Chamber-of-Darkness-5
I’m back from the comic shop this week and I got eight new comics.

  • Pretty Deadly – 1
  • Velvet – 1
  • Satellite Sam – 4
  • Clone – 11
  • Dark Horse Presents – 29
  • Harbinger – 17
  • The Massive – 16
  • Mind MGMT – 16
  • This week’s comic book cover to look at and examine is “Chamber of Darkness” #5 published by Marvel in 1970. Jack Kirby does the pencils and Bill Everett does the inks. You generally can’t go wrong with a Kirby cover but I find this one extra fun. Everett on the inks makes it especially lush.

    First off I like the image of the monster walking right through the wall. That’s not an easy thing to pull off and here it’s done perfectly. The guy at the bottom recoiling in fear is nicely done too. There is a lot of Everett in that guy’s face of fear. It’s a composition that’s unusual. You hardly ever see a large character on the bottom of a cover looking up. That monster is practically stepping on him. I think that composition is what draws me most to this comic.
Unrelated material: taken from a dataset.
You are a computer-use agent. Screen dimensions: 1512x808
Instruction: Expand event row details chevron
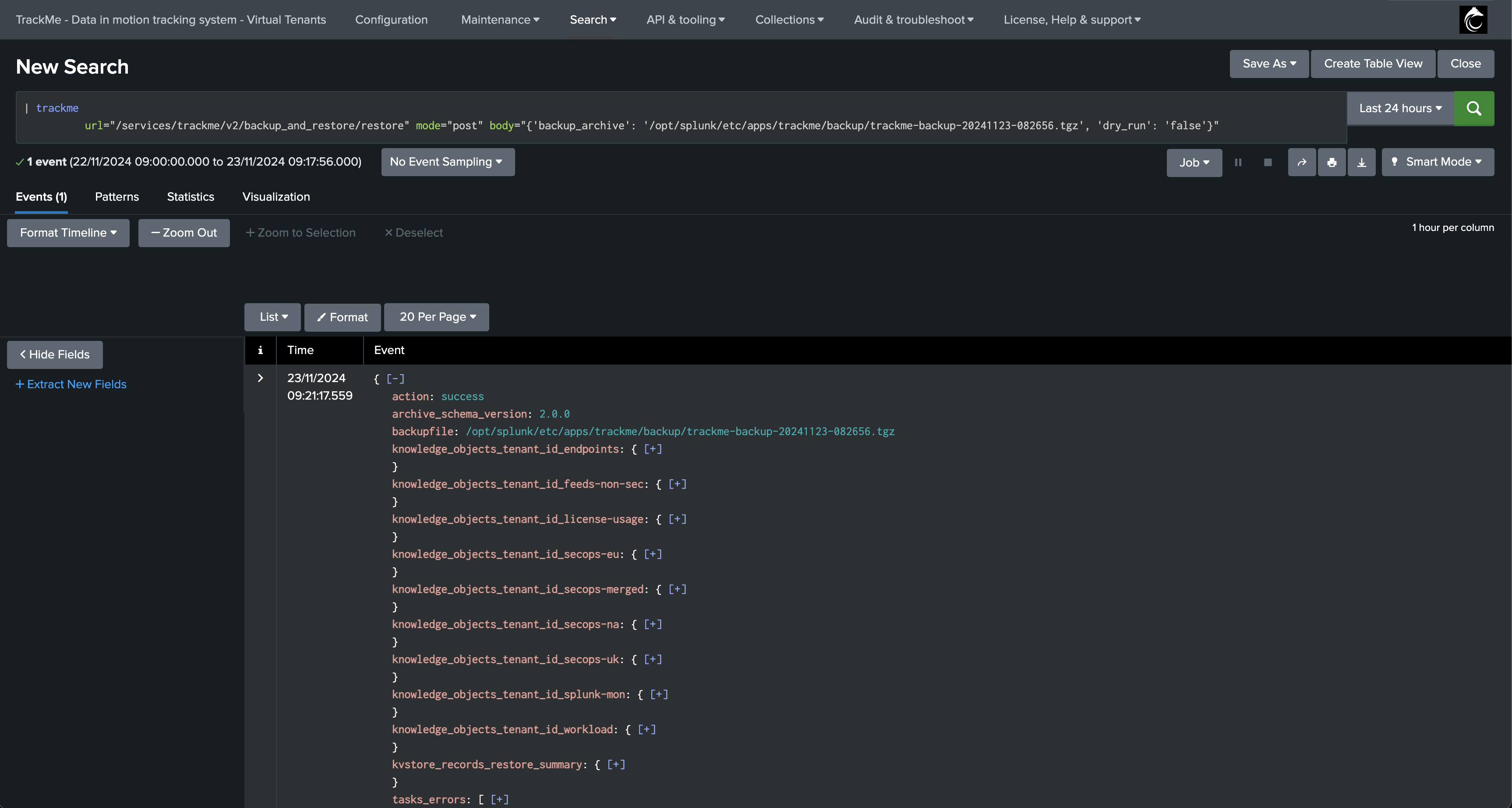(x=260, y=378)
I also like the decorative elements that are on the wall. From the dragons to the bricks to the repeating design elements it’s all good stuff.
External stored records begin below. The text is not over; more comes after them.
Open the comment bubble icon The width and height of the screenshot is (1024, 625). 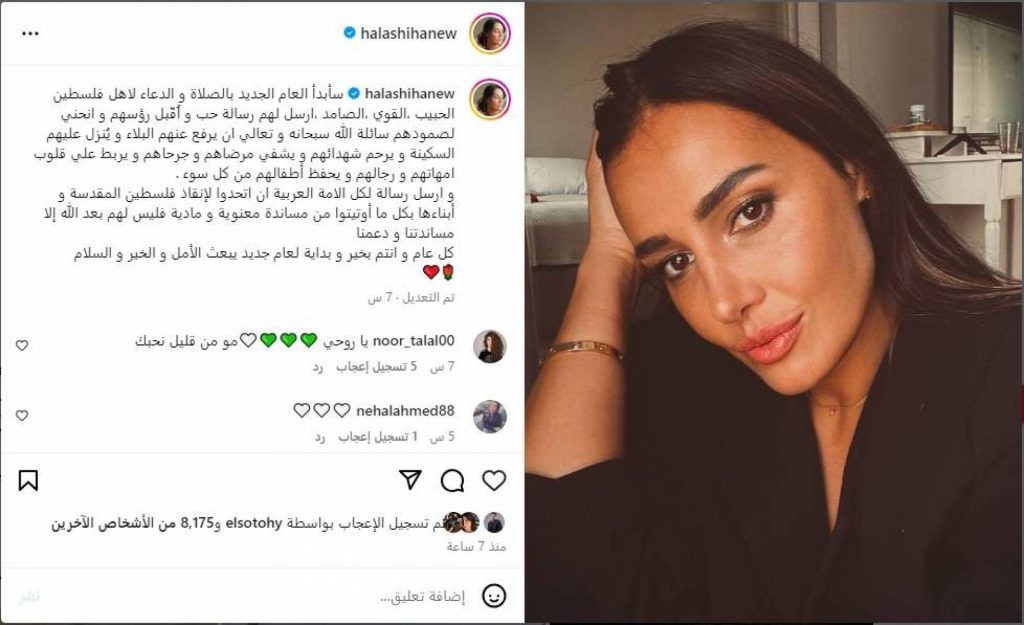pyautogui.click(x=452, y=481)
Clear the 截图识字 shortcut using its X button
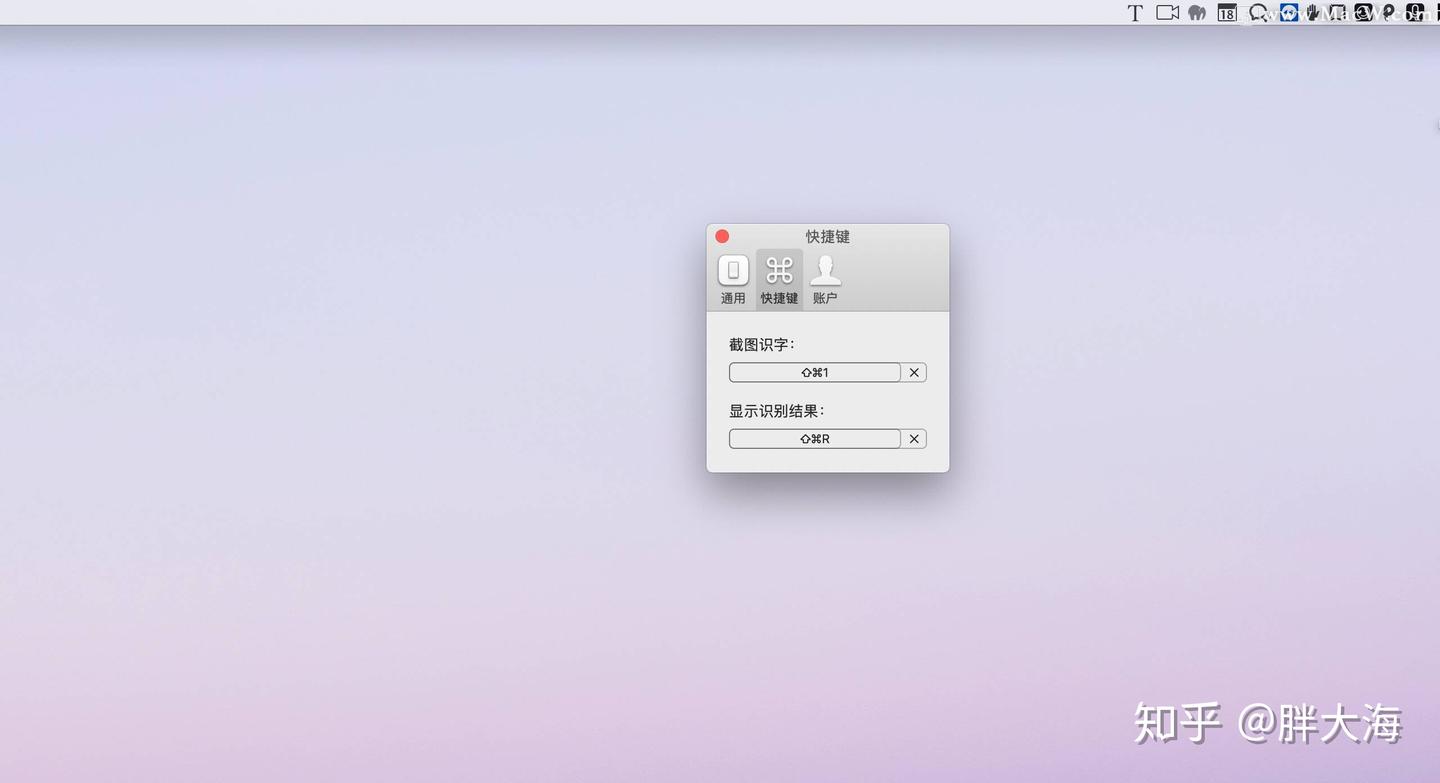Screen dimensions: 1440x783 [x=913, y=372]
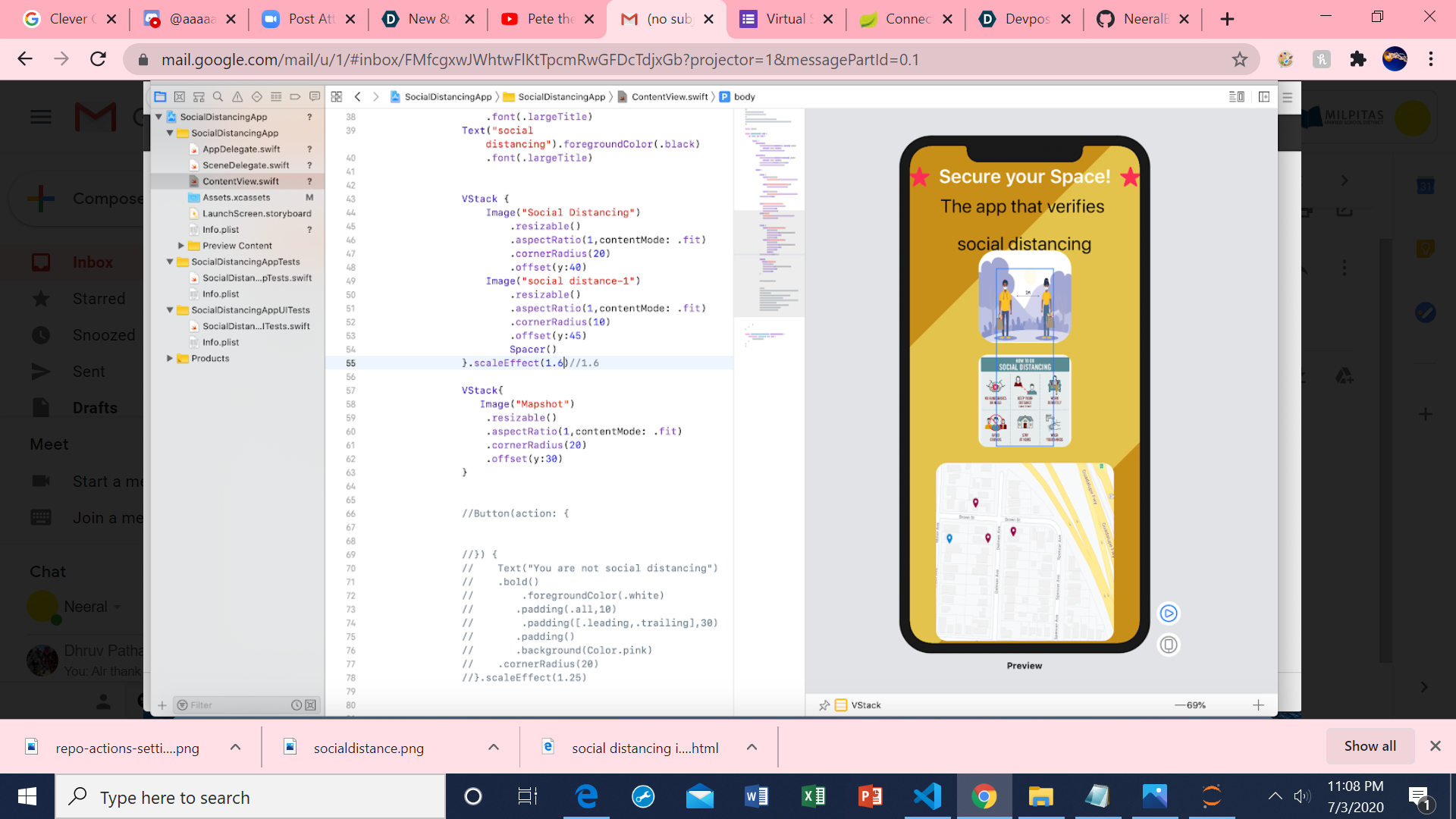Toggle preview on device with duplicate icon
The image size is (1456, 819).
(1168, 645)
    The colors here are unusual but I like them. It reverses the normal warm/cool order by putting the hot colors in back and the cool colors in front. That orange wall brings me in like a bull’s eye in the middle of the cover. The logo stands out in white against a deep purple box on top of a full strength red background. Not to mention green areas on either side of the logo. That is just crazy. None of it should work but it all does. The blue of the man on the bottom even grounds the whole thing. I find the color remarkable.
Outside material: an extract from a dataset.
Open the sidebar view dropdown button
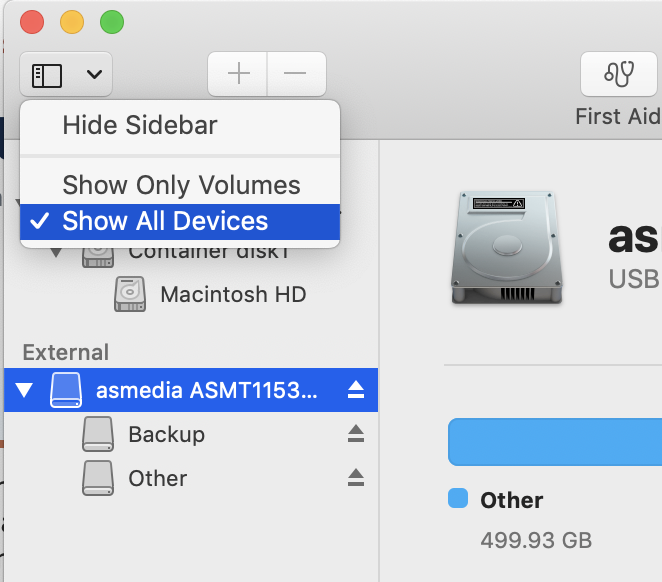Screen dimensions: 662x582 click(66, 73)
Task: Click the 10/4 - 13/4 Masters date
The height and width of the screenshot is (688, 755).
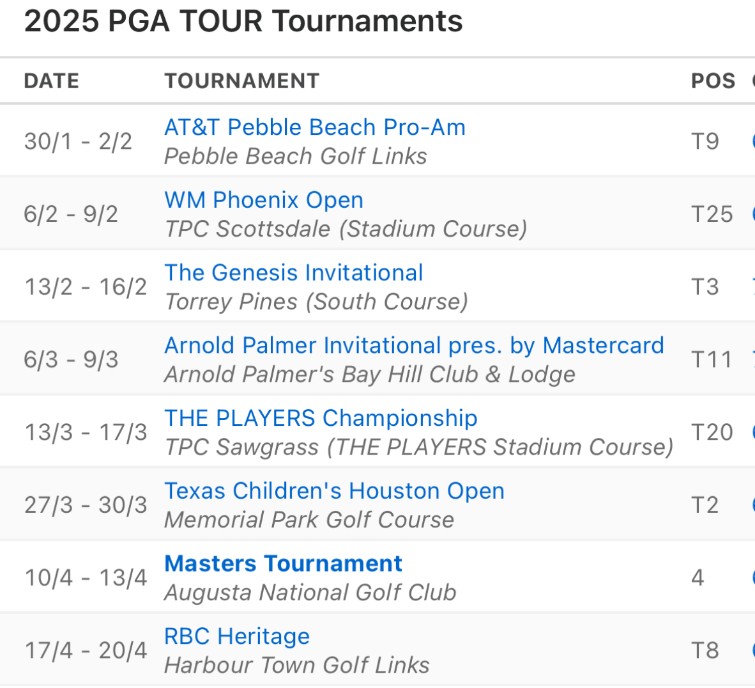Action: [86, 578]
    There is a lot more type on this cover than it needs but that’s okay because the cover is trying for over-the-top. In the cover’s story it’s capturing a chaotic moment and all that type in different color and styles adds to the chaos in a good way. There is black, white, yellow, and red type on this cover. You don’t see that all the time and for good reason. But here it works.

    I like the story, I like the drawing, I like the color, I like execution. How much more could I ask from a cover?